Try it:
The task calls for each record to be given again exactly.

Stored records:
◆ ◆ ◆ ◆ ◆

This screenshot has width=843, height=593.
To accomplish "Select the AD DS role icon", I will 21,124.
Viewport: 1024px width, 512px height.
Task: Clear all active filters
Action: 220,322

◆ ◆ ◆ ◆ ◆

Answer area:
This screenshot has width=843, height=593.
To accomplish "Select the AD DS role icon", I will 21,124.
Viewport: 1024px width, 512px height.
Task: Clear all active filters
Action: 220,322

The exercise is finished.